§ **Directions for this task**:
Which lines run from the one containing "Click the Bio" through the end of the entries? Restate them word for word, and only those.

§ **Task inputs**:
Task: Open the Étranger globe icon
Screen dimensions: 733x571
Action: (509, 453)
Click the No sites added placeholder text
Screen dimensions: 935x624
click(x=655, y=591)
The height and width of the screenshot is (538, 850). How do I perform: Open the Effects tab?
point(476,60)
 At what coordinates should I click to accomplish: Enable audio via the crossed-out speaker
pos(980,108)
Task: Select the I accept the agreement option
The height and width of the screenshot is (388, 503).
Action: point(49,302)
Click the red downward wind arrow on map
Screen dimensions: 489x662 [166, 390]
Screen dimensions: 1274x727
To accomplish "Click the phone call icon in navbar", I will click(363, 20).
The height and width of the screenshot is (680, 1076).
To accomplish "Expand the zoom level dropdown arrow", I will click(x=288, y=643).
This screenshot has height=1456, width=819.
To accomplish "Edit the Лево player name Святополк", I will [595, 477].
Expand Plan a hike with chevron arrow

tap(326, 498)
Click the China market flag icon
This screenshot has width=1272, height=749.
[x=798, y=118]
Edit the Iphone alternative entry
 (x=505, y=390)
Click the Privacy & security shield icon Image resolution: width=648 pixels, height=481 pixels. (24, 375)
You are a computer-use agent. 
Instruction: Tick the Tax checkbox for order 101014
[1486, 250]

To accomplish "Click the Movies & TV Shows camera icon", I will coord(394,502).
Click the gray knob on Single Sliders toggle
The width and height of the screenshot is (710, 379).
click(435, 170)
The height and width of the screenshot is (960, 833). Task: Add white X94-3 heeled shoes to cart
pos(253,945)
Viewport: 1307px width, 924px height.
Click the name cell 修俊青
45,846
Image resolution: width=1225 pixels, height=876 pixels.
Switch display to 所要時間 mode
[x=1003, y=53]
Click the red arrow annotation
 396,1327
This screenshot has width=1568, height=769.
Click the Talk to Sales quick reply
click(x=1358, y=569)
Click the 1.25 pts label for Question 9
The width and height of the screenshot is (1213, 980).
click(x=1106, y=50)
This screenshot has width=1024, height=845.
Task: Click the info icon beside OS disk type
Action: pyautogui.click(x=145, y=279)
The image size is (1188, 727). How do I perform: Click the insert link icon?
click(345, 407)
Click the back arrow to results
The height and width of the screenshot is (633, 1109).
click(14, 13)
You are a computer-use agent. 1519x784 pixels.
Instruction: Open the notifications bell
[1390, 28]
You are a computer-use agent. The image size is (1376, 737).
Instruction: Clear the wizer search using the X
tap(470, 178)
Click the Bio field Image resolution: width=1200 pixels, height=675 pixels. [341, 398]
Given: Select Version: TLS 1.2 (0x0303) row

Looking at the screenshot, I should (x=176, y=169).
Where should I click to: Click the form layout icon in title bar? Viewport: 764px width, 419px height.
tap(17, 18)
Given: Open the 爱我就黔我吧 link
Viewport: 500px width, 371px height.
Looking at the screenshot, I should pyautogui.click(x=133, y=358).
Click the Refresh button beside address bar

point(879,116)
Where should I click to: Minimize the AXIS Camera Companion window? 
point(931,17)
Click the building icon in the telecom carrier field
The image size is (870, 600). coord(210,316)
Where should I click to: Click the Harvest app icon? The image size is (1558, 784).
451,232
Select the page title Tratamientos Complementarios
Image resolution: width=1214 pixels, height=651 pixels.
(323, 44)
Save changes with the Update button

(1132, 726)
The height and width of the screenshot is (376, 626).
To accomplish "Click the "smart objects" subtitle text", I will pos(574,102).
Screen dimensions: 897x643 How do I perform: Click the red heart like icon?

§ **Answer for the task**:
Click the Bio field Image resolution: width=1200 pixels, height=675 pixels. [341, 398]
Given: Select Version: TLS 1.2 (0x0303) row

Looking at the screenshot, I should (x=176, y=169).
Where should I click to: Click the form layout icon in title bar? Viewport: 764px width, 419px height.
tap(17, 18)
Given: Open the 爱我就黔我吧 link
Viewport: 500px width, 371px height.
Looking at the screenshot, I should pyautogui.click(x=133, y=358).
Click the Refresh button beside address bar

point(879,116)
Where should I click to: Minimize the AXIS Camera Companion window? 
point(931,17)
Click the building icon in the telecom carrier field
The image size is (870, 600). coord(210,316)
Where should I click to: Click the Harvest app icon? The image size is (1558, 784).
451,232
Select the page title Tratamientos Complementarios
Image resolution: width=1214 pixels, height=651 pixels.
(323, 44)
Save changes with the Update button

(1132, 726)
The height and width of the screenshot is (376, 626).
To accomplish "Click the "smart objects" subtitle text", I will pos(574,102).
Screen dimensions: 897x643 How do I perform: Click the red heart like icon?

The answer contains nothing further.